**Aim**
Format the lines as a two-column CSV with the columns input and answer, one row per answer, each field quoted and any line breaks within it replaced by spaces. Begin at the line that has "Switch to the 数据 ribbon tab" and stop after the line that has "Looking at the screenshot, I should 800,657.".

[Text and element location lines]
------------------------

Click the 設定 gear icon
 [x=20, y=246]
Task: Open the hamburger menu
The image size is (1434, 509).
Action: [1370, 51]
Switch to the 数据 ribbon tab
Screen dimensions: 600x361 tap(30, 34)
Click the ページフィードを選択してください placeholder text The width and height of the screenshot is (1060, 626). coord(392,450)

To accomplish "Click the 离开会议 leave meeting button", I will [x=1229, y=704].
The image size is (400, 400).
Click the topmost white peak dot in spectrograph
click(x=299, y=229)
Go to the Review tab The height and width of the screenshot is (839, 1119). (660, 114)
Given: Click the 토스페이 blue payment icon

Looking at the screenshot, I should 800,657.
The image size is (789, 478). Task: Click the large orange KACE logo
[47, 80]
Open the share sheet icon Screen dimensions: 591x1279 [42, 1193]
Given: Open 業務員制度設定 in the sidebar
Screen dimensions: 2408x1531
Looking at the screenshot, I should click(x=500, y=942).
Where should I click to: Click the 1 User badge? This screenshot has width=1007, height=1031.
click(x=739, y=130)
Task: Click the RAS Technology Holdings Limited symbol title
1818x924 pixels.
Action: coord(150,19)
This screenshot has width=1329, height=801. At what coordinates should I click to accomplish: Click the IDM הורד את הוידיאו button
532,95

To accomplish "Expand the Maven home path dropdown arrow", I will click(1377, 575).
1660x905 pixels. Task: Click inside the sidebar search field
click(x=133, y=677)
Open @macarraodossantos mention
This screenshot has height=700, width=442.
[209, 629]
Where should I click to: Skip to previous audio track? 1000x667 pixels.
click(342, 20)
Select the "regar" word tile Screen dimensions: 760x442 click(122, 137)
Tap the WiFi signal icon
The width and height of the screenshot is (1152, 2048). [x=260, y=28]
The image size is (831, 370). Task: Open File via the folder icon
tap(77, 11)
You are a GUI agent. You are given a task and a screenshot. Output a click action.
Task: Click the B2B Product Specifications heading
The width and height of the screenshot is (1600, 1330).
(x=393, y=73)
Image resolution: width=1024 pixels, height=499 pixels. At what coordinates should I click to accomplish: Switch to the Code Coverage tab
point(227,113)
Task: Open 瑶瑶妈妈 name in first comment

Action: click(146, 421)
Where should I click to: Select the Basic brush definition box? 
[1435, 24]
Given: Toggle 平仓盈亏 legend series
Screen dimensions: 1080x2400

------------------------

**Written solution**
input,answer
"Switch to the 数据 ribbon tab","Screen dimensions: 600x361 tap(30, 34)"
"Click the ページフィードを選択してください placeholder text The width and height of the screenshot is (1060, 626).","coord(392,450)"
"To accomplish ""Click the 离开会议 leave meeting button"",","I will [x=1229, y=704]."
"The image size is (400, 400). Click the topmost white peak dot in spectrograph","click(x=299, y=229)"
"Go to the Review tab The height and width of the screenshot is (839, 1119).","(660, 114)"
"Given: Click the 토스페이 blue payment icon","Looking at the screenshot, I should 800,657."